The proportion of possible vaccine reactions in vaccinated dogs in this study (9% of vaccinated dogs) was higher than that reported in the study that most closely estimates the general population (0.38%); however, the observation period of 3 days in the previous study is much shorter than the observation period of up to several years in the present study.23 Previous studies of dogs with IMHA have reported proportions of patients with relapses of disease. Direct comparison is difficult, both between the previous studies and with the present study, because of differences in timing of follow-up and how a relapse was defined. For example, one case series described relapse in 13% of cases overall (24% of dogs surviving to discharge).13 Another case series described relapse in 12% of cases overall (19% of dogs surviving to discharge who were re-evaluated at least once at the original institution).32 An additional case series reported relapse in 15% of cases surviving longer than 60 days.33 It seems worth noting, however, that the 9% of dogs in this study experiencing a suspected vaccine reaction is not higher than the proportion of dogs experiencing relapses in previous studies. Comparison with a control group in which vaccinations were withheld would be necessary to draw conclusions regarding relative risk of relapse in this group, although this would be logistically challenging for the reasons described previously.

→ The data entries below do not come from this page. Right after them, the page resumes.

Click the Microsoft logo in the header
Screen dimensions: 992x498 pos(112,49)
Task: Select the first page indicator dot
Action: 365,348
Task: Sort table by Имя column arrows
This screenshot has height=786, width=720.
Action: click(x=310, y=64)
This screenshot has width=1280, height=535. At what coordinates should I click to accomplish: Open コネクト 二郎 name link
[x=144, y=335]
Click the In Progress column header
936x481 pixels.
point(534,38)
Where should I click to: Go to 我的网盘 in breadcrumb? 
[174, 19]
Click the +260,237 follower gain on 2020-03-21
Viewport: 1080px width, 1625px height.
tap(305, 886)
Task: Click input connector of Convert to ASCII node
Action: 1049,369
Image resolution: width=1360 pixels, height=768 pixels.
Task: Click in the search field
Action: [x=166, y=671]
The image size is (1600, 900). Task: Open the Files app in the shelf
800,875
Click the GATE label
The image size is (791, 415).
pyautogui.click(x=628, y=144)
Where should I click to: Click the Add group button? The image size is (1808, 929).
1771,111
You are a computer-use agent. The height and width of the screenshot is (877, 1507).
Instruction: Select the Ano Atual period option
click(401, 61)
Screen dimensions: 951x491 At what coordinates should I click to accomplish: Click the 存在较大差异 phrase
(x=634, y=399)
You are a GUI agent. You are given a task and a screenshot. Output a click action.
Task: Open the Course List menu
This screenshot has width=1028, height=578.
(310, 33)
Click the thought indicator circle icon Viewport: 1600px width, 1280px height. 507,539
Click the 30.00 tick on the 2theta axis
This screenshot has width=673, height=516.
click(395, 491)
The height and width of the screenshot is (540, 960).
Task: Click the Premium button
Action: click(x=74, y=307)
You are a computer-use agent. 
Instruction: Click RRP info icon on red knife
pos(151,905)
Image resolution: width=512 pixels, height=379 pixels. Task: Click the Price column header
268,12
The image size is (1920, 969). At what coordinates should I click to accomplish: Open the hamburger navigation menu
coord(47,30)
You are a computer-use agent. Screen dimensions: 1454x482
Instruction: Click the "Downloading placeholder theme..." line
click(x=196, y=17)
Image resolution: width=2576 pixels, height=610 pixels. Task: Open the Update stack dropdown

No dog was vaccinated within 30 days of initial onset of IMHA, which may imply a difference from the results of a previous study in which a temporal relationship was noted.10 Without a comparison of vaccination dates of a control group presented for non-IMHA complaints taken from the same population, it is not possible to challenge the results of the previous study; however, subsequent studies exist in which the relationship between vaccination and onset of IMHA was less clear. A study by Carr et al. found no difference in the time from vaccination to onset of IMHA compared with vaccination and presentation for non-IMHA-associated causes.11 Burgess et al. reported only 13% of dogs vaccinated within the 30 days prior to presentation for IMHA, whereas Reimer et al. reported only 4.2% of dogs vaccinated within 14 days of presentation.12,13 Although not the focus of these studies, these percentages are lower than the 26% of dogs vaccinated within 30 days of onset of IMHA in the original study.10 These findings, in addition to the findings of the present study, may provide evidence against a consistent temporal association between vaccination and initial onset of IMHA.
Conclusion
No dog was vaccinated within 30 days of initial diagnosis of IMHA. Two vaccine reactions were reported in 22 dogs previously diagnosed with IMHA receiving vaccinations. Although the proportion of vaccine reactions in this study was higher than that in previous studies, the relationship between initial vaccination and development of IMHA, as well as between vaccination and relapse in this population, is uncertain. Possible explanations for these findings may include coincidence or differences in genetic susceptibility to adverse immunologic consequences following vaccination.